• _THE TASK_
Rewrite only the part that opens with the line containing "View Results (56, 1915)" and closes with the line containing "สรุปผลการจัดซื้อจัดจ้างรายเดือน (278, 181)", replacing "Bankhok" with "Ban Khok" and keeping everything else unchanged.

# start of STORED DATA

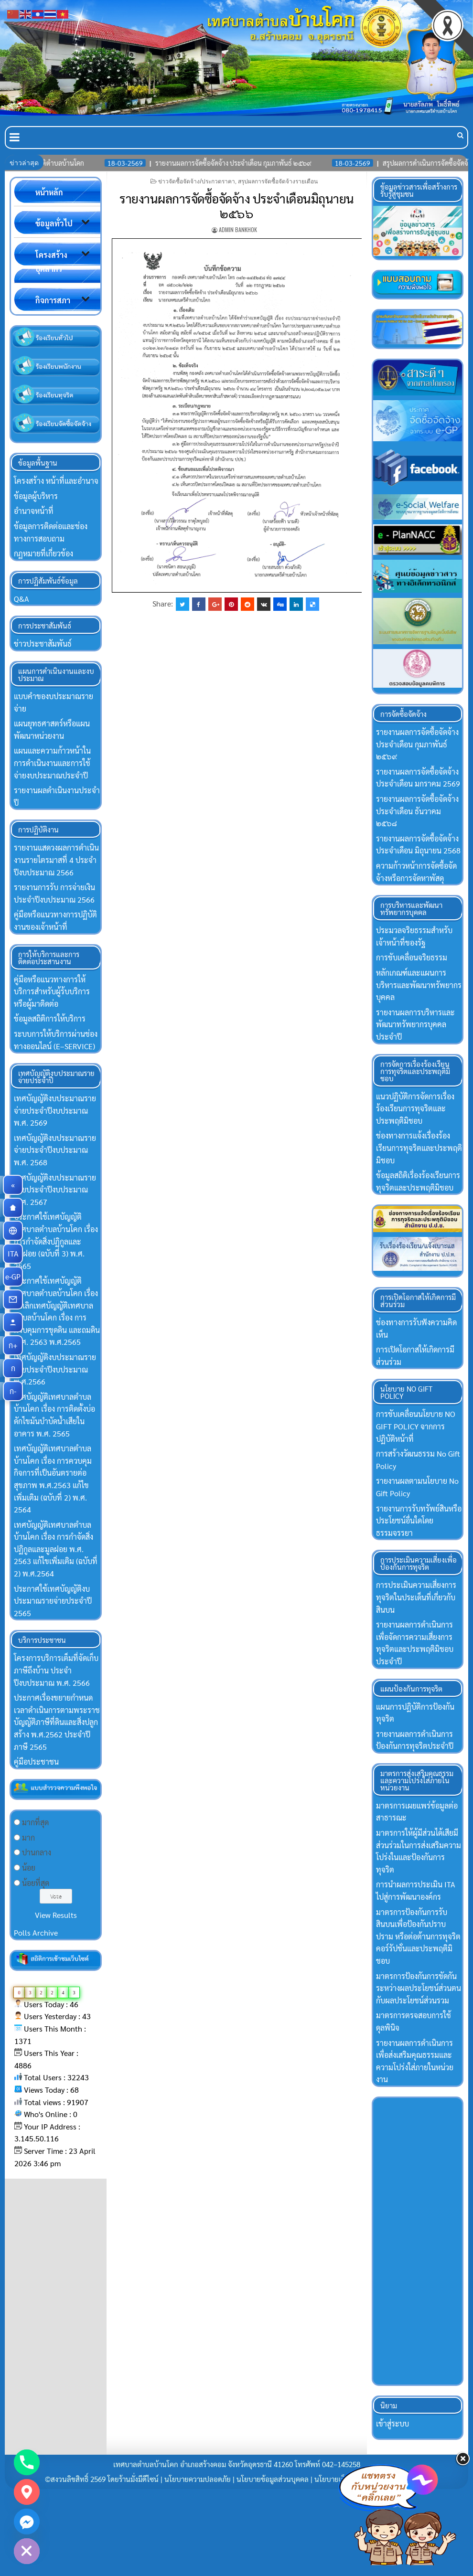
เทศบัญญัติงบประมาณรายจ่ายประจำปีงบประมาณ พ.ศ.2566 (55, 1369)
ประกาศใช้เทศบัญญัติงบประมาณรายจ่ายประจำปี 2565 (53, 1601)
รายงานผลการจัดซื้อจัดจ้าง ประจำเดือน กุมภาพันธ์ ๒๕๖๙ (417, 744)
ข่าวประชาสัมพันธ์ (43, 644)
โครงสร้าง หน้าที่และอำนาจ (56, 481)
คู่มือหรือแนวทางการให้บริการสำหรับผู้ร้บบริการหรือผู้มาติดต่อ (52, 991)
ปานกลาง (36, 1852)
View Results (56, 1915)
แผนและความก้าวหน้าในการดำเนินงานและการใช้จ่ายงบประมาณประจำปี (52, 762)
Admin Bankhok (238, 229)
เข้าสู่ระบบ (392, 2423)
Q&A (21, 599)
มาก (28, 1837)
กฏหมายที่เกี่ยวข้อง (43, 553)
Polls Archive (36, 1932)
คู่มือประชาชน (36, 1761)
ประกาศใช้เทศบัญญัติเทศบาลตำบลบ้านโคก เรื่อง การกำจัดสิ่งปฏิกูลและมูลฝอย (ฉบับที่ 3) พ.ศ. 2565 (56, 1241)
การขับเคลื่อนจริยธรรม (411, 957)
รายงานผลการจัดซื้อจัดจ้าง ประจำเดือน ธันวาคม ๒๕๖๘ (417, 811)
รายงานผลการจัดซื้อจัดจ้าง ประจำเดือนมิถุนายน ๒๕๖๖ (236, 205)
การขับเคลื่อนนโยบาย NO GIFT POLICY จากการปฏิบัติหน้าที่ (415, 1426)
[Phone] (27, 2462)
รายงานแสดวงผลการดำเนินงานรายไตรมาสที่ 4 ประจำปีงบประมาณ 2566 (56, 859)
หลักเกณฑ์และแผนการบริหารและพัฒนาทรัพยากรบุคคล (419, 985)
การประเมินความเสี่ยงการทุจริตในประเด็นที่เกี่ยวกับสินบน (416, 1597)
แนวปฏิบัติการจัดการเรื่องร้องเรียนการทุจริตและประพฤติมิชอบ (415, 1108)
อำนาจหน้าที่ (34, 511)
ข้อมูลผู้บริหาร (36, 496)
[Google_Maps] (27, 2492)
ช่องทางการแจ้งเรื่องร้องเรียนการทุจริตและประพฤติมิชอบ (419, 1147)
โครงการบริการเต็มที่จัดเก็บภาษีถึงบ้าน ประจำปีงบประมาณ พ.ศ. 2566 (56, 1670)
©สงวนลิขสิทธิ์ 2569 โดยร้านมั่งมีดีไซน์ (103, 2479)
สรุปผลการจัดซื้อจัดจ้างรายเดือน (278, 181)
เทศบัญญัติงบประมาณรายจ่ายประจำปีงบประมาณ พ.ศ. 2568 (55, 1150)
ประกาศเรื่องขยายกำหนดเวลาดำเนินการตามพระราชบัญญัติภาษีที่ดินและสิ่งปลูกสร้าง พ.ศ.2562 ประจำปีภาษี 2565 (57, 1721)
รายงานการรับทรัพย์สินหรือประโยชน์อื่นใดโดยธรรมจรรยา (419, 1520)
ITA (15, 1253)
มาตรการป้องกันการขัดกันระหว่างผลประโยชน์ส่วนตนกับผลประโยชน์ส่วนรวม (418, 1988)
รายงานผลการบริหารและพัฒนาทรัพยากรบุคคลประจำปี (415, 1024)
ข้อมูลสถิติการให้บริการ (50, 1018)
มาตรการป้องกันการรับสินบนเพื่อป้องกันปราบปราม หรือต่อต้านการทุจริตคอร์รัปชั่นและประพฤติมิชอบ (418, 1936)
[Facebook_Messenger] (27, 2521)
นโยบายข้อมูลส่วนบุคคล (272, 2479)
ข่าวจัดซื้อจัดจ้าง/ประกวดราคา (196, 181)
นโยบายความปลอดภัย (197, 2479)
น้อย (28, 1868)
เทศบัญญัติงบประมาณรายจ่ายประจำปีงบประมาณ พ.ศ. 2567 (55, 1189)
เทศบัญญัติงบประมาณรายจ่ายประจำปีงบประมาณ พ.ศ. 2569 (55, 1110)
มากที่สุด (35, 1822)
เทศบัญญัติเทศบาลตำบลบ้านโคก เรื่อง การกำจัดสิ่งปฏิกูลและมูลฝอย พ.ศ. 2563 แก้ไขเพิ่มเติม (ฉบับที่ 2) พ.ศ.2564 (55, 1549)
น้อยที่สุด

# end of STORED DATA
# start of STORED DATA

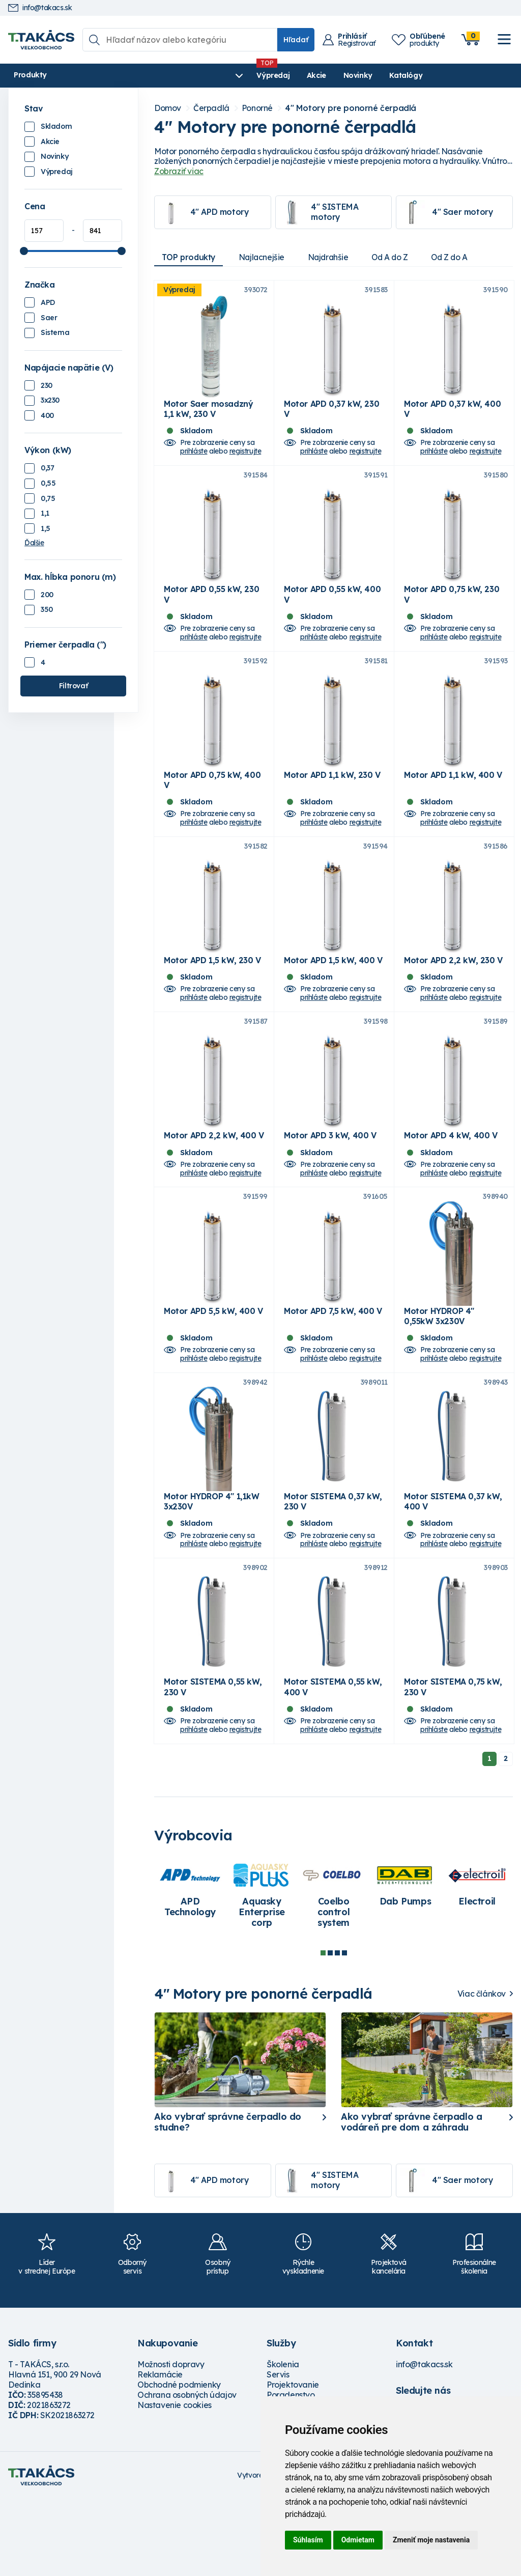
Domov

# end of STORED DATA

• _WRITTEN ANSWER_
View Results (56, 1915)
แผนและความก้าวหน้าในการดำเนินงานและการใช้จ่ายงบประมาณประจำปี (52, 762)
Admin Ban Khok (238, 229)
เข้าสู่ระบบ (392, 2423)
Q&A (21, 599)
มาก (28, 1837)
กฏหมายที่เกี่ยวข้อง (43, 553)
Polls Archive (36, 1932)
คู่มือประชาชน (36, 1761)
ประกาศใช้เทศบัญญัติเทศบาลตำบลบ้านโคก เรื่อง การกำจัดสิ่งปฏิกูลและมูลฝอย (ฉบับที่ 3) พ.ศ. 2565 (56, 1241)
การขับเคลื่อนจริยธรรม (411, 957)
รายงานผลการจัดซื้อจัดจ้าง ประจำเดือน ธันวาคม ๒๕๖๘ (417, 811)
รายงานผลการจัดซื้อจัดจ้าง ประจำเดือนมิถุนายน ๒๕๖๖ (236, 205)
การขับเคลื่อนนโยบาย NO GIFT POLICY จากการปฏิบัติหน้าที่ (415, 1426)
[Phone] (27, 2462)
รายงานแสดวงผลการดำเนินงานรายไตรมาสที่ 4 ประจำปีงบประมาณ 2566 (56, 859)
หลักเกณฑ์และแผนการบริหารและพัฒนาทรัพยากรบุคคล (419, 985)
การประเมินความเสี่ยงการทุจริตในประเด็นที่เกี่ยวกับสินบน (416, 1597)
แนวปฏิบัติการจัดการเรื่องร้องเรียนการทุจริตและประพฤติมิชอบ (415, 1108)
อำนาจหน้าที่ (34, 511)
ข้อมูลผู้บริหาร (36, 496)
[Google_Maps] (27, 2492)
ช่องทางการแจ้งเรื่องร้องเรียนการทุจริตและประพฤติมิชอบ (419, 1147)
โครงการบริการเต็มที่จัดเก็บภาษีถึงบ้าน ประจำปีงบประมาณ พ.ศ. 2566 (56, 1670)
©สงวนลิขสิทธิ์ 2569 โดยร้านมั่งมีดีไซน์ (103, 2479)
สรุปผลการจัดซื้อจัดจ้างรายเดือน (278, 181)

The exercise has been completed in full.